In the midst of all this, gardening was my comfort, the thing I did for myself. Or at least it was in theory.

What Happened Next

In reality, I was big on ideas and great at taking a project to an initially finished state. But maintenance was my nemesis.

This drove my husband, who would happily have had a yard consisting largely of lawn, crazy.

I’d periodically do the garden equivalent of crisis cleaning. Often enough, this was instigated by my frustrated husband threatening to take the lawn mower to my gardens and pave them with grass.

I really wanted to pull it all together and be a model of seemingly effortless efficiency across the entire landscape of my life (pun intended). But I just couldn’t seem to hit my stride.

I look back on those days and feel a lot of compassion for both of us.

To say I was dealing with a lot of conflict at the time, both internal and external, is putting it mildly.

Life was Serious Business and other than the occasional bath paired with a book, it never really occurred to me to bring elements of fun or pleasure into it. Life was about getting things done that needed to be done. I alternated between dutifully throwing my weight into the harness and resenting the pressure of the load with quiet ferocity.


Things eased financially as my husband’s business started taking off. Thanks to his hard work, when I left my job, I was able to spend a year “just” being a stay-at-home mom. There was no role I wanted more fervently to play to perfection.

Unfortunately, we’re not perfect people.

And the internal conflict I talked about earlier didn’t just disappear. It was almost like I substituted the old pressure with a new one. This time, it was self-imposed pressure to be (or try to be) a “perfect” mom – to somehow make up for not being there (as I saw it at the time) before.

Life as I knew it stopped when my body took a break for me in the form of a serious illness.

My gardens went to wrack and ruin while I concentrated on regaining my health.

I can’t say I didn’t care about them at all, but the gardens just weren’t that important in comparison. It depressed me to look at the state they’d fallen into, so I didn’t do much looking.

What I Learned

Difficult though that season was, it wasn’t all bad.
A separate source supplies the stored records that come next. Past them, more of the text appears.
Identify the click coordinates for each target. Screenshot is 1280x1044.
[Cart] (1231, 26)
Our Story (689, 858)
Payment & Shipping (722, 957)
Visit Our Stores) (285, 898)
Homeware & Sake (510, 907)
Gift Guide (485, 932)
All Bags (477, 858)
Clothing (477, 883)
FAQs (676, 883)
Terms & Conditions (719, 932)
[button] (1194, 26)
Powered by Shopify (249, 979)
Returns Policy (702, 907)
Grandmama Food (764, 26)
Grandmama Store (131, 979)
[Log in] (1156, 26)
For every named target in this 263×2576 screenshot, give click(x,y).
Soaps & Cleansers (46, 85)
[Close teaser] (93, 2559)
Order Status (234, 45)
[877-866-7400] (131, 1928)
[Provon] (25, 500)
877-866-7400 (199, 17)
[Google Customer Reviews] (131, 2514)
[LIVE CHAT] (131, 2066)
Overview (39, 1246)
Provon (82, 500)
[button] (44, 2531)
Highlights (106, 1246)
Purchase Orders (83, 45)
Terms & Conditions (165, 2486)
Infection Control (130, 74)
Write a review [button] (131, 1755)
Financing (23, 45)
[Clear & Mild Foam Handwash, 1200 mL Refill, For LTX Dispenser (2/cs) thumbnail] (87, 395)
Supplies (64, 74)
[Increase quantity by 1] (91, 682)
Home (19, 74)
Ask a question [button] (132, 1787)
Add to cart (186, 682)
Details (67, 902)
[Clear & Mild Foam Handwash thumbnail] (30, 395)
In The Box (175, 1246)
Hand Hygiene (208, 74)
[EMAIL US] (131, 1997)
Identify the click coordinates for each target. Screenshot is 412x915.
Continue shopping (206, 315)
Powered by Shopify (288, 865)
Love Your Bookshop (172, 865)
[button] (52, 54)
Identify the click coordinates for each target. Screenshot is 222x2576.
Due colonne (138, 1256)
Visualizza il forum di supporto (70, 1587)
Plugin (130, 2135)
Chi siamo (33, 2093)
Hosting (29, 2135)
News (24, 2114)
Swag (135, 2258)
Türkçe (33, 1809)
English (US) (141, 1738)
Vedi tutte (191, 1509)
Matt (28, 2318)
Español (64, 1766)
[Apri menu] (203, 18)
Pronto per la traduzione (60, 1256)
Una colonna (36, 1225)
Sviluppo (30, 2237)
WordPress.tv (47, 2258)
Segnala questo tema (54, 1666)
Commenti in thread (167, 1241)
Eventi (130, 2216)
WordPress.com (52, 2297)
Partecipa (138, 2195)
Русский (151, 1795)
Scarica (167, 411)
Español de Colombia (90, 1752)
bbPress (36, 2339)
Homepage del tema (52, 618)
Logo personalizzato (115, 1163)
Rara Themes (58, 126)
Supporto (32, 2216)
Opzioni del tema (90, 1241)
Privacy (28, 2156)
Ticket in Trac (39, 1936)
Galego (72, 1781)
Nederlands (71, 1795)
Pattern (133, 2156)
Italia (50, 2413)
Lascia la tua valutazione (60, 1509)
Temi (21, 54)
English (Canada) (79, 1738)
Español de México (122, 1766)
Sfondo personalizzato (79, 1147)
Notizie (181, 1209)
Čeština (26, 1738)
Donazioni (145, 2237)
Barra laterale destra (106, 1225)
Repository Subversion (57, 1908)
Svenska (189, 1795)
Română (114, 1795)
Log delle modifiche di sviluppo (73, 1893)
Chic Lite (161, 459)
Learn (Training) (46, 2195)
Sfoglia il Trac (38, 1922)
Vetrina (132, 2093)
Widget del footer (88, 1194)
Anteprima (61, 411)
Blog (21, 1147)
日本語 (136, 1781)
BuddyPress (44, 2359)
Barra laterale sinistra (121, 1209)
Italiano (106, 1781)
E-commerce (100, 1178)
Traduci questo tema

When I once again enjoyed health and vigor, I tentatively started making inroads into the garden again.

But this time, things were different.

For one thing, I’d learned that taking care of myself had an inherent value of its own. The penalty for taking on too much and ignoring legitimate needs was sharp.

To be honest, there’s still a part of me that keeps trying to raise the bar of what’s enough. It’s just that now, I talk back.

And I’m careful to balance work with ease. Spend an hour working in the yard? I match the energy output with something that gives me energy.

Sometimes, that’s basking in my zero-gravity chair for an hour or two with a tasty drink at hand, listening to the wind ruffle the treetops, enjoying the pleasant tiredness that comes from physical work, watching the clouds float by.

Doing nothing, in other words, that’s actually a whole lot of something.

How do you balance your energy output and input?